At a time when other public services are being scaled back because of tight budgets, Los Angeles is expanding its Summer Night Lights program, which keeps parks in gang-plagued communities open late during the crime-heavy summer months.
The lights will stay on until midnight, four days a week, at 32 sites across the city, officials announced Friday. That's eight more locations than last year.
City residents can thank private donors for the expansion: Half of the $6.2-million price tag will be paid by philanthropic foundations and corporations, including Wal-Mart, Walt Disney Co. and AT&T Inc.
As budget-crunched cities around the country debate what constitutes "core services" — and, in the meantime, slash programs deemed nonessential — more and more officials are turning to public-private partnerships to pick up the slack.
Two years ago, Mayor Antonio Villaraigosa created a city agency to seek funding from outside sources. The Office of Strategic Partnership, one of the first of its kind in the nation, has helped forge partnerships with private entities for an array of projects, including Summer Night Lights and the bicycle- and pedestrian-friendly event CicLAvia.
Philanthropists and corporations have long played a role in shaping major projects in cities. Downtown L.A.'s Disney Hall is a gleaming example.
But the budget hole left by the financial crisis means private entities may increasingly contribute to basic programs that might have been purely public ventures in the past.
"We need to be creative and we need to be collaborative," said Aileen Adams, the deputy mayor in charge of the Office of Strategic Partnership.
Summer Night Lights was launched in 2008 at eight locations in several of the city's most violent and impoverished neighborhoods. Gang intervention workers were assigned to each site — seven parks and one public housing project — to ensure ceasefires between rival factions.
The city provided meals, mentoring and activities, including skateboarding, art classes and sports leagues. The idea was "to keep every single person in the community engaged," said Deputy Mayor Guillermo Cespedes, who runs the Office of Gang Reduction and Youth Development. "These neighborhoods will choose this over body bags any time."
From the beginning, about half of the program was funded by donations. Partly because of that, it has expanded every year since.
This year, as city lawmakers voted for a 10% reduction in homelessness prevention programs and a more than 6% cut in graffiti removal to help close L.A.'s $336-million budget shortfall, a group of executives from Disney and Sony Corp. teamed up with the Annenberg Foundation to raise money in Hollywood for Summer Night Lights, according to Adams.
The fundraisers were armed with impressive statistics: According to police data, serious gang-related crime fell 40% in the neighborhoods surrounding the program sites.
Their efforts worked. Private donations will account for about $3.1 million of this year's Summer Night Lights budget.
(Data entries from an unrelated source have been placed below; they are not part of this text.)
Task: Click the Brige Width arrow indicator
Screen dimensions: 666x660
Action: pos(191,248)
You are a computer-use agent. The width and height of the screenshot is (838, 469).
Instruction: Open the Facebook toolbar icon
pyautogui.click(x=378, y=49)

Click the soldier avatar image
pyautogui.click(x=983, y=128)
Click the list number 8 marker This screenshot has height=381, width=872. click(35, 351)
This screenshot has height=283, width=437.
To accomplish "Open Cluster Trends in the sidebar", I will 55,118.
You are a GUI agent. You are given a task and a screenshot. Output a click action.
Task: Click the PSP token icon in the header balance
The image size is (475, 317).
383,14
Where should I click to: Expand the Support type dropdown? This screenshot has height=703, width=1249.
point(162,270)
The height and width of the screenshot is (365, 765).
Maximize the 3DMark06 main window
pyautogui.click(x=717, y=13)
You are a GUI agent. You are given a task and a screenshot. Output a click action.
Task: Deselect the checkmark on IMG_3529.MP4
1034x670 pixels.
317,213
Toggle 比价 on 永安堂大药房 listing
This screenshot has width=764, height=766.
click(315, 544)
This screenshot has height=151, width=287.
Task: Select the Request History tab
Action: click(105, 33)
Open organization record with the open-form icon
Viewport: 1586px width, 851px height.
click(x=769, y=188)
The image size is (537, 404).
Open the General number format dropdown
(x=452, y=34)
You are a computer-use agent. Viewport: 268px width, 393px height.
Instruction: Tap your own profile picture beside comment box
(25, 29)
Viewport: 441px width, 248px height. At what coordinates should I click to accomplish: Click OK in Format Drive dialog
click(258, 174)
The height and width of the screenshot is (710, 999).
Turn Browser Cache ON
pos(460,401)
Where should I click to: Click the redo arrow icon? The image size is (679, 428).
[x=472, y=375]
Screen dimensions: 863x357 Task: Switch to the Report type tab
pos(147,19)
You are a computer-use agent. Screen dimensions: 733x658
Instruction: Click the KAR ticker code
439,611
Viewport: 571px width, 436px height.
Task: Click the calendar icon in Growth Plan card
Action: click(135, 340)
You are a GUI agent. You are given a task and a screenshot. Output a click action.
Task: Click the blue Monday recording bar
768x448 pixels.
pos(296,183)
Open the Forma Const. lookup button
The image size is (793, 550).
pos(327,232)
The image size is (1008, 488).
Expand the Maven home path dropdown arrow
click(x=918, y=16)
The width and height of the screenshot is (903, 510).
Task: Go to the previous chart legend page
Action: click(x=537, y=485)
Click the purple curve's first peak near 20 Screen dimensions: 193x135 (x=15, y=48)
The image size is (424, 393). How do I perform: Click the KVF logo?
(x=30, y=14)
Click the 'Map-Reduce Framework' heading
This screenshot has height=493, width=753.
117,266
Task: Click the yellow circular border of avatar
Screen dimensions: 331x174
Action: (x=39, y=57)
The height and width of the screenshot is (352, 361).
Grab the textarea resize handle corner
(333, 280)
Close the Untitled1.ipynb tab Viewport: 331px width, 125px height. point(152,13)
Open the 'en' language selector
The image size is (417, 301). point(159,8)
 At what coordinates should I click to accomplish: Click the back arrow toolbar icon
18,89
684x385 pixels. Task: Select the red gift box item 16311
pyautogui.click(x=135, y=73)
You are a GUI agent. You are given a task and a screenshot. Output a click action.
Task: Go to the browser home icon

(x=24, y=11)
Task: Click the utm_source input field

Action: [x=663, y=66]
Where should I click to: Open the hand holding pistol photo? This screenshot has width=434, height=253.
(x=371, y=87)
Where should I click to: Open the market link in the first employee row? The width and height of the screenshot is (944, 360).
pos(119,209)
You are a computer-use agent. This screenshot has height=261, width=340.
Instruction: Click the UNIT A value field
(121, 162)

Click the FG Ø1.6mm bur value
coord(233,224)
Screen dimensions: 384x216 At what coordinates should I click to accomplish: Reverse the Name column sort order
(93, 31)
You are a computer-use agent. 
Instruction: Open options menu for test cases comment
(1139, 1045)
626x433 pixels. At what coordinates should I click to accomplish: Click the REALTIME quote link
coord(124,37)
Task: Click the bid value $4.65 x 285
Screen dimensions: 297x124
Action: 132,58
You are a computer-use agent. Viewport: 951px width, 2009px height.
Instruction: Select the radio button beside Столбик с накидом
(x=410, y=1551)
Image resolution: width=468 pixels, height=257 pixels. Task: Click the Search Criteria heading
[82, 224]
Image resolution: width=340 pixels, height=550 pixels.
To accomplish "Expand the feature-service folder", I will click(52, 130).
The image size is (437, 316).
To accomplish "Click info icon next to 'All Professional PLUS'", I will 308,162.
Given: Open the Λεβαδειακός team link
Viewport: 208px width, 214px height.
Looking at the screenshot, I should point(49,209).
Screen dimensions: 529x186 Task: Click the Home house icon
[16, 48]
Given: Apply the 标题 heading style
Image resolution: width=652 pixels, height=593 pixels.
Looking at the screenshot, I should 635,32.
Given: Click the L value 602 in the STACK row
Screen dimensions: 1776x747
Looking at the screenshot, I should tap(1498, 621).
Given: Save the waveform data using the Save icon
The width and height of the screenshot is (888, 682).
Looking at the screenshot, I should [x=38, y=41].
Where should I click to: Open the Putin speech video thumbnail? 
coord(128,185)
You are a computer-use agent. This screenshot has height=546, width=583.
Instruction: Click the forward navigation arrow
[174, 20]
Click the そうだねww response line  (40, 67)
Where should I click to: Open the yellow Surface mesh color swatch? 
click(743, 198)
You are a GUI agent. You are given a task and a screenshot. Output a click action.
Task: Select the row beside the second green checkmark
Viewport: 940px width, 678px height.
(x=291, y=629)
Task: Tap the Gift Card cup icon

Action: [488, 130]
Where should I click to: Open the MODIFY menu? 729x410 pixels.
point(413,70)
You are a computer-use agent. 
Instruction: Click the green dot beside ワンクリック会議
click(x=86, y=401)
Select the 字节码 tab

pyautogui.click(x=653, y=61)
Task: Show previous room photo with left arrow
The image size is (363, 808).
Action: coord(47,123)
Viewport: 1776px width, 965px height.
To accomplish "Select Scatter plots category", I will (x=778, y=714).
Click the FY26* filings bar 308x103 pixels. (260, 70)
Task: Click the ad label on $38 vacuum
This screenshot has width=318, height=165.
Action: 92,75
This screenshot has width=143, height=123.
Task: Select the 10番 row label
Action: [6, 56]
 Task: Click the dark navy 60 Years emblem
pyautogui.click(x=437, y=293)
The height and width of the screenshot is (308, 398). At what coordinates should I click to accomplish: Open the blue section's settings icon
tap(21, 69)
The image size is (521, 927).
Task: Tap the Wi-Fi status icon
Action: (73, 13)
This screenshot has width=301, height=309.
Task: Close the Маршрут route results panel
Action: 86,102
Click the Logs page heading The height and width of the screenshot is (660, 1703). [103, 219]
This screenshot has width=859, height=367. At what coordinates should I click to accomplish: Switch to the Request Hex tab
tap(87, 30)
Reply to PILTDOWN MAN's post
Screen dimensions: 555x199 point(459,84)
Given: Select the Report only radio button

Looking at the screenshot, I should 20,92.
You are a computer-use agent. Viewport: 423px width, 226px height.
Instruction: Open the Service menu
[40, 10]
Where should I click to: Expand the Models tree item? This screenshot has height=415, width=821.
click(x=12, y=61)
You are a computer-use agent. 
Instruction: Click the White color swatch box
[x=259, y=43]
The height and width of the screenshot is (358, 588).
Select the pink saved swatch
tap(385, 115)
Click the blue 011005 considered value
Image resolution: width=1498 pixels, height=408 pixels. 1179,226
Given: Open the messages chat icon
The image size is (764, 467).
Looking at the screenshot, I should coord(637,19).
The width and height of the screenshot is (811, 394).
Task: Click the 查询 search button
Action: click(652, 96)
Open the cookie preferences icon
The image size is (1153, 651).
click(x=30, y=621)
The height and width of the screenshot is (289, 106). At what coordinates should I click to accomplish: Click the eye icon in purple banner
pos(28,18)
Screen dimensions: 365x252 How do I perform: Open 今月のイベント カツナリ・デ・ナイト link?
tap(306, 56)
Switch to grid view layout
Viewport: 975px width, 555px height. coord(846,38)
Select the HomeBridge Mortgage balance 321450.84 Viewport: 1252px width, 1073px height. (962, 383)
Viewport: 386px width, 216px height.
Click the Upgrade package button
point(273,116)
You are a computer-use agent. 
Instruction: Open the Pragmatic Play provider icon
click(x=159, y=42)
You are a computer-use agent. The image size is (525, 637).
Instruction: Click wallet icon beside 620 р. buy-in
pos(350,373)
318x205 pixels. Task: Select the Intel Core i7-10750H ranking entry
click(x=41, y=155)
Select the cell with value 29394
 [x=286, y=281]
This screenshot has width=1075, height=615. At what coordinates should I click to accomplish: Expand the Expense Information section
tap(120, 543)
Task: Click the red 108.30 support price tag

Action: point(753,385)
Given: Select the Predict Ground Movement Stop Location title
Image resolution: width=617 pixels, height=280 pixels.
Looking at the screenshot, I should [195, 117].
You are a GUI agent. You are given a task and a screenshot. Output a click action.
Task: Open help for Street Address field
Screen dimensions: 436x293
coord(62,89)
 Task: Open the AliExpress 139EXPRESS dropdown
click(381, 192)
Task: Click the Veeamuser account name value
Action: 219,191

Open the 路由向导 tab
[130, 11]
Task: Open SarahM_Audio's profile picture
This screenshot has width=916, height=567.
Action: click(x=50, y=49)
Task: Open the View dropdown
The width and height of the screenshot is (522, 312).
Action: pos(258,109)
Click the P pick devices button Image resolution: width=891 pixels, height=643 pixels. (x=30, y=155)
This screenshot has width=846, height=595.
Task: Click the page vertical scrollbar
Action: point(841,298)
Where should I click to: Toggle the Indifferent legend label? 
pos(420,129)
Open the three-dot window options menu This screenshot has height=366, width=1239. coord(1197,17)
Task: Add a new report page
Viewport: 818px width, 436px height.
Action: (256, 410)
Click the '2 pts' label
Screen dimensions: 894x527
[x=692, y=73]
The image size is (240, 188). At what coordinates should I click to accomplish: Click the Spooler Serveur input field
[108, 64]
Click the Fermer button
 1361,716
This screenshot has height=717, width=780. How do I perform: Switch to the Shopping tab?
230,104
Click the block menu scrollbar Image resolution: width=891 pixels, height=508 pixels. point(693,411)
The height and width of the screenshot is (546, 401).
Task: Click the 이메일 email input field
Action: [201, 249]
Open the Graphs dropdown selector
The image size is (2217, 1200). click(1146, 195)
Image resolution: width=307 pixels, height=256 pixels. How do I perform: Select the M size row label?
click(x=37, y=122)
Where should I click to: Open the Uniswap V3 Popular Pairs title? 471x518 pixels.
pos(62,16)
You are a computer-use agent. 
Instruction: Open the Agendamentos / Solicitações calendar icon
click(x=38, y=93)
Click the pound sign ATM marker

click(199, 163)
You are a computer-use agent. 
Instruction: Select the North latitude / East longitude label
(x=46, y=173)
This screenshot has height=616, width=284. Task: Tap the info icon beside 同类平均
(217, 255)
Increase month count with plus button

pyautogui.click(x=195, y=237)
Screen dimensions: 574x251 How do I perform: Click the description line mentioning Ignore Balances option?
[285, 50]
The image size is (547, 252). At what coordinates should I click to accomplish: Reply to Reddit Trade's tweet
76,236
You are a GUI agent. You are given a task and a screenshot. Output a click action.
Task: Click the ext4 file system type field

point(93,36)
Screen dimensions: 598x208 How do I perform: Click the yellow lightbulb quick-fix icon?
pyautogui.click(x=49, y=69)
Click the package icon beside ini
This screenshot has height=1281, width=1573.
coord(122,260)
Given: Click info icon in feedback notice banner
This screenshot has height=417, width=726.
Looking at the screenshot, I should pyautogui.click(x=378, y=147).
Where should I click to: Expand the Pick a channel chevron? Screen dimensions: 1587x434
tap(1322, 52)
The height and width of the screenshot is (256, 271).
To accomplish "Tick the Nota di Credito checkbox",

An additional $3.1 million will come from federal grants and money from the city's general fund and Housing Authority.
A similar story lies behind CicLAvia, a new city event in which nearly eight miles of streets are closed off to automobiles and opened up to pedestrians and bicyclists.
The city contributed around 60% of the cost of the April 10 CicLAvia, which producer Aaron Paley said was about $325,000. The rest was paid for by private donors, including Herbalife International, Kaiser Permanente and Sprint.
Thanks to another strong season of fundraising, the next CicLAvia, on Oct. 9, may be expanded to include more miles, Paley said.
The increase in public-private partnerships for city programs comes as city officials weigh turning over some public facilities to private operators.
Earlier this year, the Los Angeles City Council considered outsourcing management of several arts facilities, including Hollywood's Barnsdall Art Park. It is currently considering whether to privatize the zoo.
Adams said the goal is not to have private entities replace government but to strengthen it.
She pointed to the Library Foundation of Los Angeles, which pays for adult literacy classes at public libraries, and the Los Angeles Police Foundation, which helped the Los Angeles Police Department catch up to speed on thousands of back-logged rape kits with a more than $1-million donation last year.